We have regional PO's and drivers that roam miles and miles of gravel roads each day and they get paid BY THE PIECE and each kind of transaction is a different level of credit for their pay. So while they may get credit for picking up an already labeled parcel for you it is not the same for their bottom line.

Just putting already stamped envelopes is one rate of credit and asking them to stamp it is another credit due to the carrier.If they pick up parcels they get even more credits and then if they actually have to get the postage on that parcel for you and bring you change-then it is even more. They do not have a 'salary'. They are paid on the number of pieces they carry for delivery and the number and type of transactions they assist. It will come down to fewer offices farther apart and us getting our mail there rather than home delivery. For many people that is fine- they get out and drive around all the time anyway. We make a point of not going off the place for at least 4 to 6 weeks unless there is some emergency need. I would have to add my cost for going to ship parcels or add the very high fees of the other services and my customers will not like that and will cease to order. I think ups is up to 12 for a pick up here now because we are one full hour of driving away from the terminal. USPS picks up for free- every day.
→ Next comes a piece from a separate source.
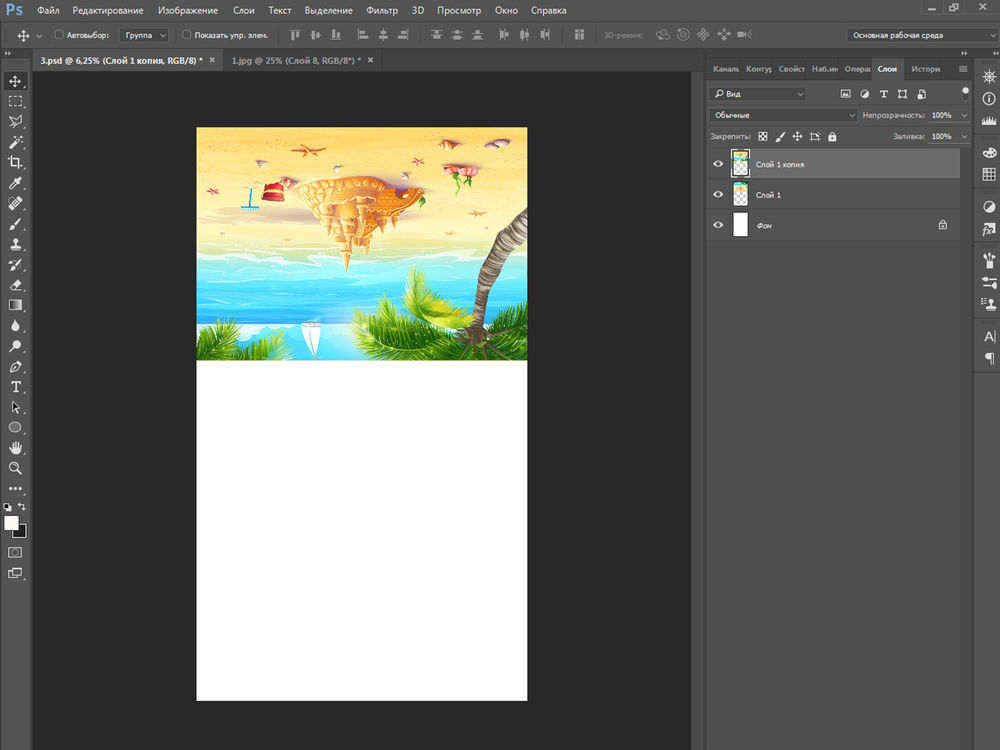Select the Magic Wand tool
When the top brass looks at what post office branches to close or cut funding for- they look at the transactions actually happening at the post office building. Not including online from the local zip code. 
Foot traffic is what they consider. The figures of goods and services rendered determines who gets cut when they get around to that. It also determines the number of hours of part time work they will pay for at a branch office to help the postmaster or mistress.They have full time staff assessing these numbers in efforts to keep costs low and our postmistress is traveling regionally to help assess where cuts can be made. But yes it would be great if they could get back some business shipping. But those puny free boxes do me no good anyway with the shapes our of items and the amt of padding they need so I will just keep on asking Becky and Sheryl to do my shipping for me hoping it helps them keep their jobs!


----------